The Spice of Life: a Marsha Mehran interview

In tribute to the Iranian author who has died in her adopted Co Mayo, we republish this interview by Emer Martin from August 2005 about her first book, ‘Pomegranate Soup’, an international bestseller based on her time living in the west of Ireland

Marsha Mehran: “When I first came to Mayo, I used to go to a shop with all these wonderful spices. It was run by a middle-eastern family, and I was their only customer. There was something about them that struck me. They reminded me of my family, so sad and lonely and out of place. I was inspired by them and by my time in Ireland, and I put all my family recipes in there and a little bit of magic.” Photograph: Matt Kavanagh
Marsha Mehran: “When I first came to Mayo, I used to go to a shop with all these wonderful spices. It was run by a middle-eastern family, and I was their only customer. There was something about them that struck me. They reminded me of my family, so sad and lonely and out of place. I was inspired by them and by my time in Ireland, and I put all my family recipes in there and a little bit of magic.” Photograph: Matt Kavanagh

After the 1978 revolution in Iran, an exodus was unleashed upon the globe.

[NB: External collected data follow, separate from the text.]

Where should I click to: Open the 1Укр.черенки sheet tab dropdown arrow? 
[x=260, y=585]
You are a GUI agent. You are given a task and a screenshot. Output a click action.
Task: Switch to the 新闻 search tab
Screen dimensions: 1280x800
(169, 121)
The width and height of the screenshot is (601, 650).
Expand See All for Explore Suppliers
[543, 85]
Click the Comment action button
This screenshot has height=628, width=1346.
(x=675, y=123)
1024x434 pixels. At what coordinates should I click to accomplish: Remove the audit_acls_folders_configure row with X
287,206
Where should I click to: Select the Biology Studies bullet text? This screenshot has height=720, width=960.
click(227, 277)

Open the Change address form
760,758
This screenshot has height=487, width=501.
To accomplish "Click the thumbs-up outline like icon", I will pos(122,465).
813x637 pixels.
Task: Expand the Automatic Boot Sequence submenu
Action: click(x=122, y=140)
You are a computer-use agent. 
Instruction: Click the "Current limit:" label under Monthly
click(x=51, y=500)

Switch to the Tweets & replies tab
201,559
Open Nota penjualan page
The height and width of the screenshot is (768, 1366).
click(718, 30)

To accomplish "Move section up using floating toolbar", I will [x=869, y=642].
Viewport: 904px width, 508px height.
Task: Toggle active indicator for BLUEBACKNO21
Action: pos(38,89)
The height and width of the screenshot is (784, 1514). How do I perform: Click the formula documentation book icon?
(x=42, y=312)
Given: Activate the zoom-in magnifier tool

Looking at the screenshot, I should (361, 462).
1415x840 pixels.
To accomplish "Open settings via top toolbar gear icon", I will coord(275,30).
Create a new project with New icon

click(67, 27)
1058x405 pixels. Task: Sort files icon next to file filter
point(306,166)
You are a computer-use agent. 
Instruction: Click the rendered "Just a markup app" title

The Iranians were a distinctive bunch; for the most part elegant, educated, and highly sophisticated. As they sought out the world’s glamour spots, they never struck me as refugees in the normal sense. Many went to London, or the south of France or California.

There are so many Iranians cruising around Los Angeles, with their Versace sunglasses, nose jobs and Goo Goosh (the Persian Madonna) blasting from the stereos of their Mercedes cars, that the locals have renamed the city Teherangeles.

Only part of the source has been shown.